If it is not the pressure to get married, there is pressure to build a career around a more lucrative job than dance. “Sometimes, it is the interference with studies or tuitions and dance is never the priority for them. It does not work like that, if you treat it like a hobby, it will remain a hobby. I always ask my students to give value to the time and energy they invest in it. I try to make them realise that there’s a certain content in their heritage and roots that can only be preserved via dance. No amount of formal education is going to get you that,” she states.

Talking about the sustenance and nourishment of a dancer, Ileana agrees that the better platform does get limited to the financially sound for obvious reasons. “The government has several grants but the paperwork is so tedious that most people do not access them. The good scholarships, on the other hand, are not easy to get. One needs to pay for the musicians, recordings, compositions, travelling, costumes, jewellery and what not. Someone belonging to the lower middle-class really needs to break their ground to prove their worth,” says Ileana. As a student when she was still touring with Kelucharan Mohapatra, Ileana, however, had the good fortune of being guest to a great deal of hospitality. “My lifestyle is very Spartan. I do not need a lot to sustain myself. Even then, my hosts were incredibly kind to me,” she says.
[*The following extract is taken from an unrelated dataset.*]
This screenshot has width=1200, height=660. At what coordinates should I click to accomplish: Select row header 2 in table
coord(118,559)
As a westerner who chose Odissi and Chhau over the western classical dance forms, Ileana says that there is not much difference when it comes to expression between the east and west. “One may generalise and say that the ballet is more athletic and technical while Odissi is full of facial expressions and minute bodily movements that work as gestures. But think about how there are characters, costumes and choreographies involved in a dance production, they all count as expressions. Similarly, in Indian dance forms, the physicality is less demanding in terms of athletic jumps but the meticulousness of our footwork requires years to master,” Ileana asserts. About the dichotomy between classical and contemporary, she says that what is contemporary today will become classical tomorrow and the contemporary today needs a classical foundation of what already exists. “They are both not mutually exclusive. One transforms into the other. Your strong classical foundation helps you modify your contemporary. Look at Chandralekha, for instance, she moved from one to another in such a sublime way,” she adds.
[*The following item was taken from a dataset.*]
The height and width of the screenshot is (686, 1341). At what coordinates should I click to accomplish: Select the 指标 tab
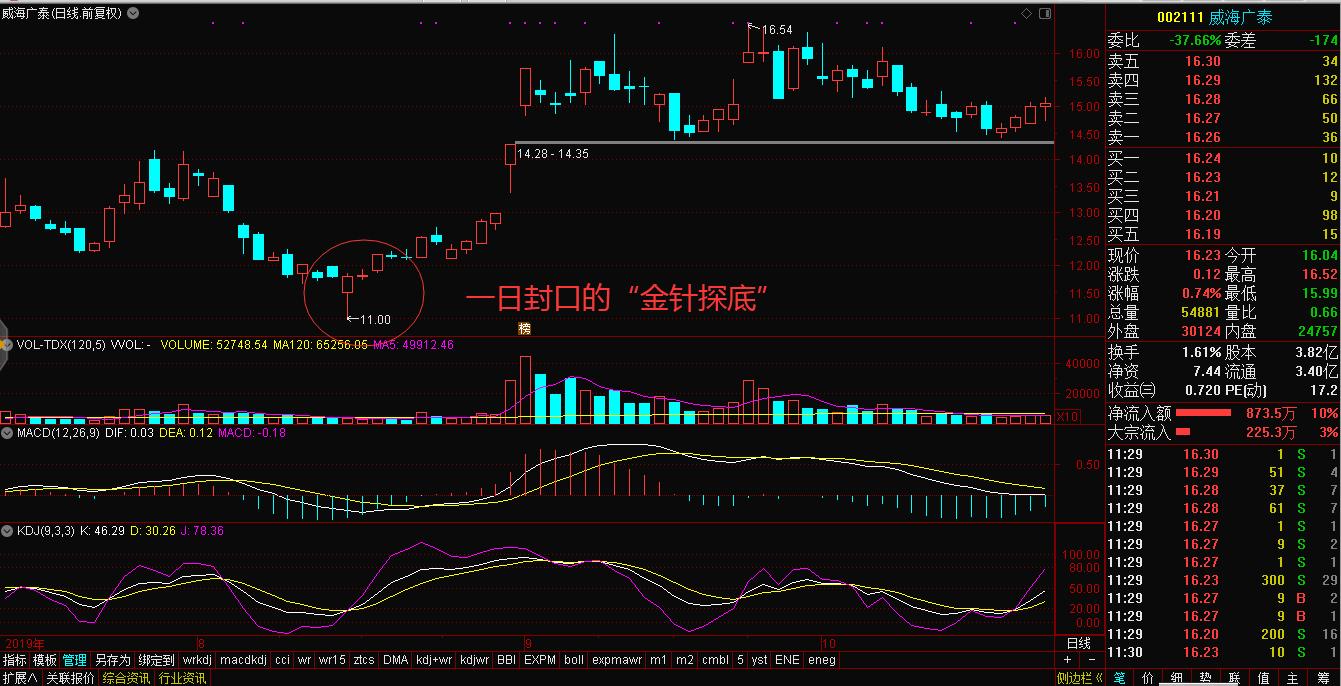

As part of Art Vision Academy’s 20th anniversary celebrations, Ileana will showcase a two-day dance festival called Tribhanga – Explorations in Odissi Dance on 13 and 14 July in New Delhi. There will be four choreographies, all of which are centred on themes of spirituality, compassion and self-discovery. Saraha is the story of a Brahmin man in search of self-realisation and is unable to find it in the learned ambience he comes from. Kaala is on time – from the first vibrations of it, then the circular and sacred time of mythologies, the linear time of histories as past present and future, time as a destructive force and then finally the sublimation of time. Karuna is based on the life of Mother Teresa and her compassion to the world. Siddhartha (based on the 1922 novel by Herman Hesse) is also about one’s inner conflicts.
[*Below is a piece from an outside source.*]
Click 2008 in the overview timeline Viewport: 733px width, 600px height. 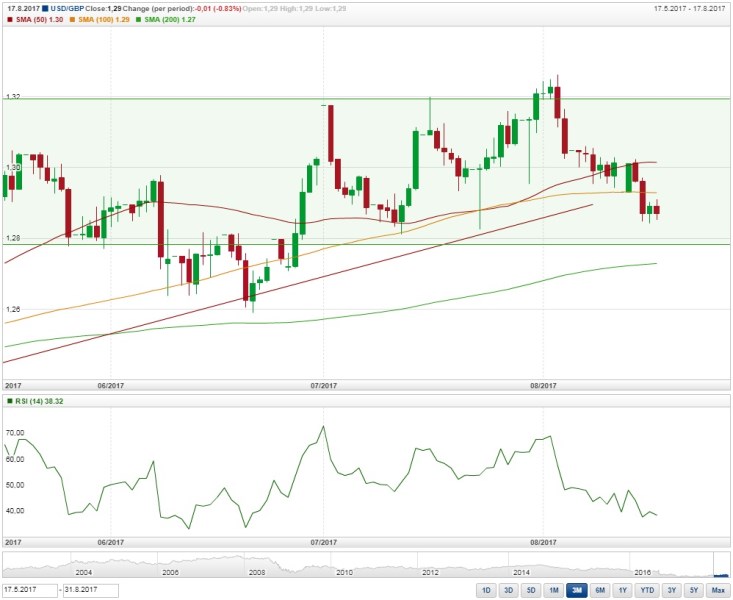pos(257,573)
“My choreographies are never prosaic. I use poetry and make it suggestive. I like to leave some space so that the person who receives it uses his/her imagination to fill that space. The works we are going to present are all aphorisms I found somewhere or the other. All are natural reflections of what we desire or aspire to be. How we choose the subject of our work and how we treat them speaks volumes about us as choreographers,” Ileana signs off.